▶ **WRITTEN TASK**
Convert the entries below into a two-column CSV with the header instruction,response and one row per entry. Put each entry's text in one quoted field and its answer in another, replace line breaks with spaces, and leave the pictures out.
··· DATA LINES ···
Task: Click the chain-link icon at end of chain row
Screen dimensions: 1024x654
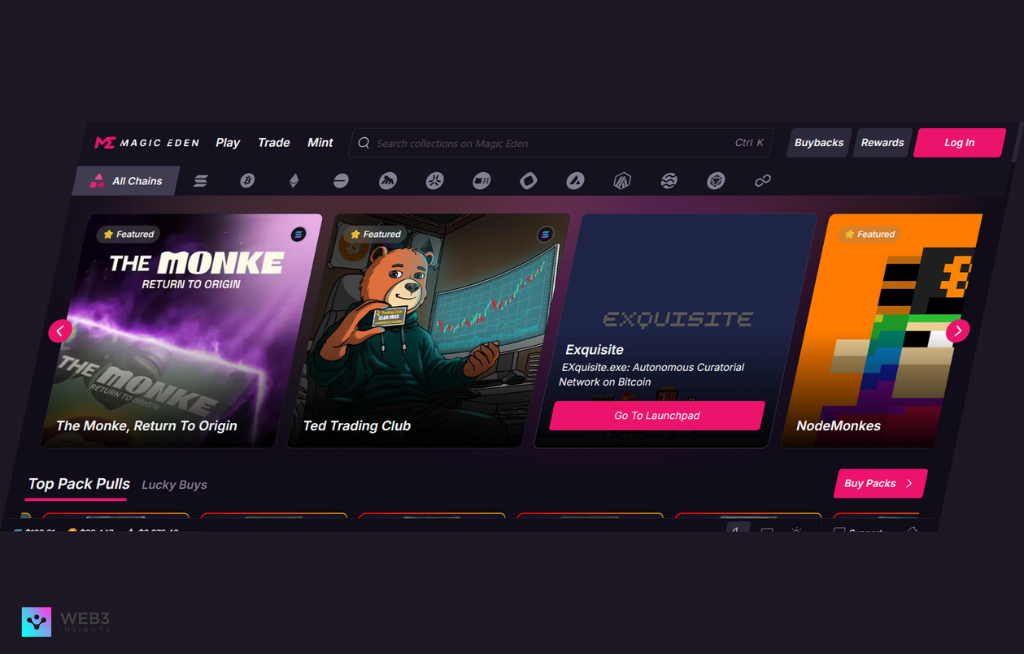Action: pos(762,181)
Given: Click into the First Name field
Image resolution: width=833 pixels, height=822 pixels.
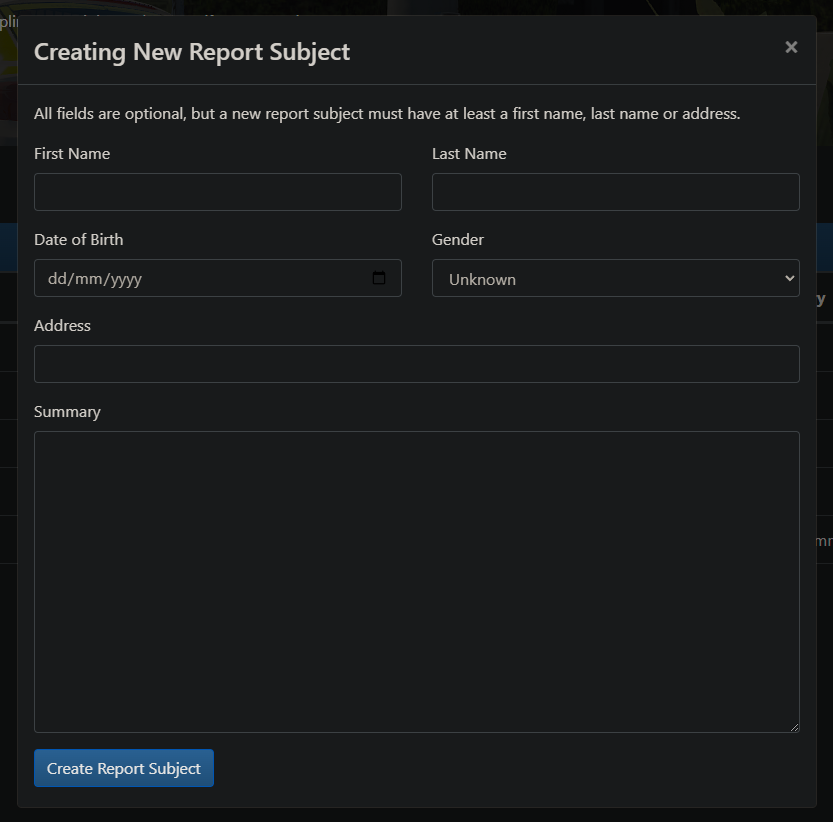Looking at the screenshot, I should (217, 192).
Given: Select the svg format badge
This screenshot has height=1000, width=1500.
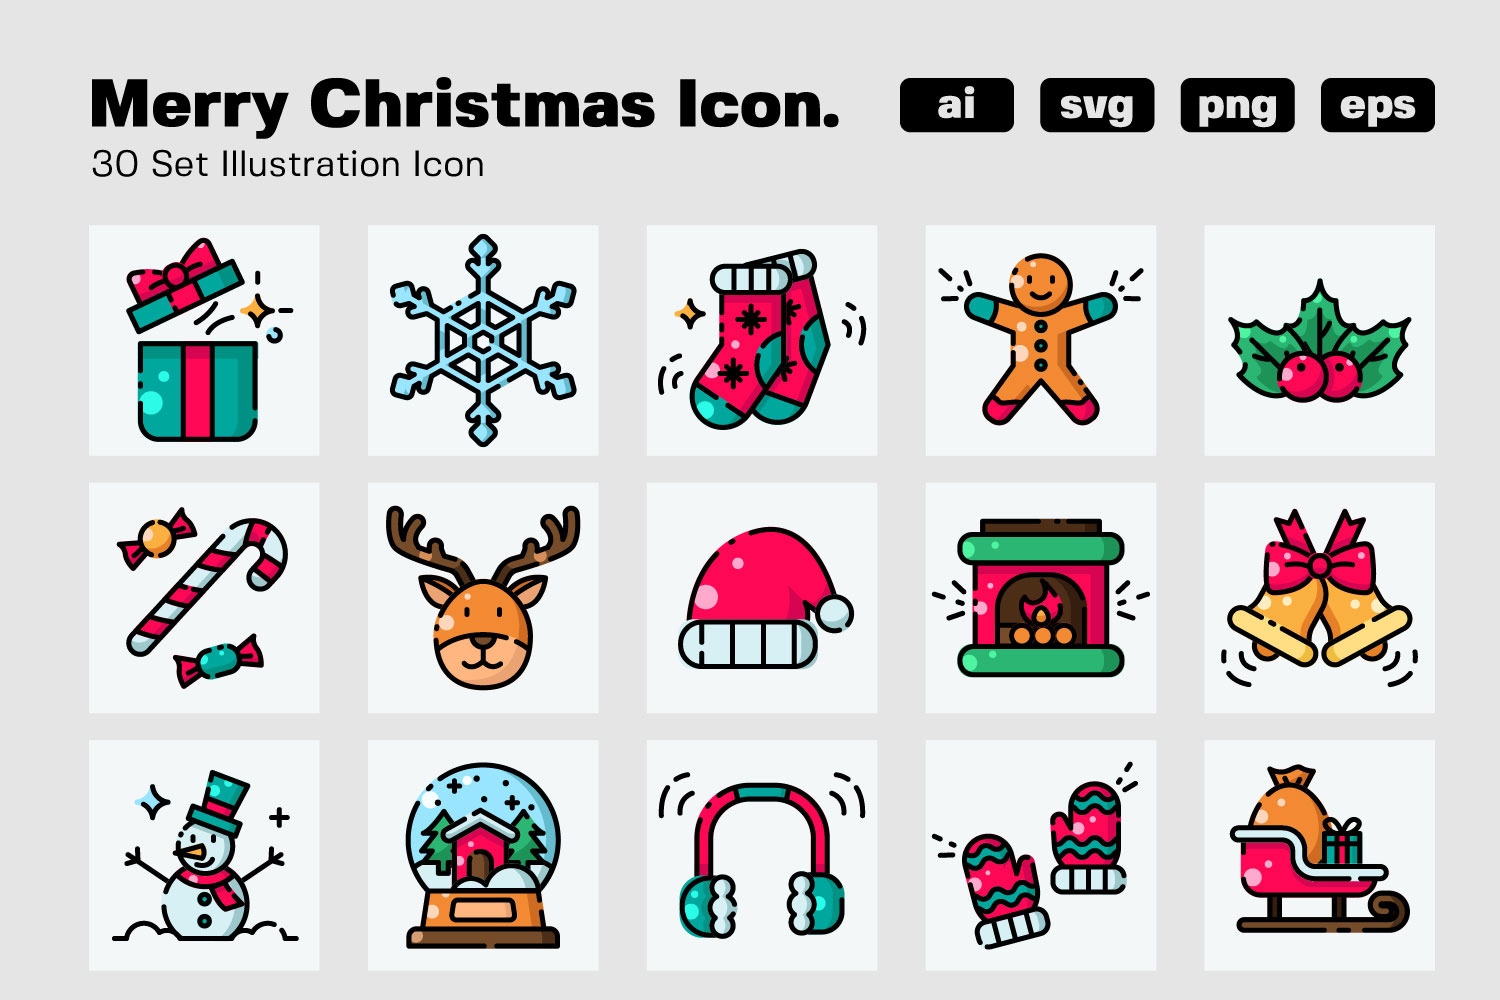Looking at the screenshot, I should pos(1097,105).
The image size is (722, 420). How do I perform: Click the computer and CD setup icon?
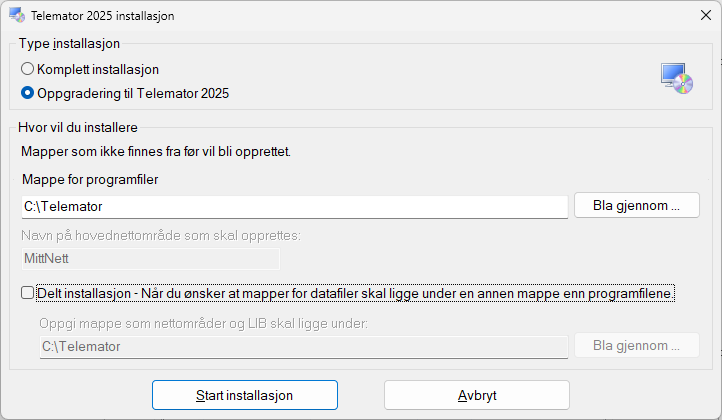[x=676, y=79]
···
▶ **EXERCISE RESULT**
instruction,response
"Task: Click the chain-link icon at end of chain row Screen dimensions: 1024x654","Action: pos(762,181)"
"Given: Click into the First Name field Image resolution: width=833 pixels, height=822 pixels.","Looking at the screenshot, I should (217, 192)."
"Given: Select the svg format badge This screenshot has height=1000, width=1500.","Looking at the screenshot, I should pos(1097,105)."
"The image size is (722, 420). How do I perform: Click the computer and CD setup icon?","[x=676, y=79]"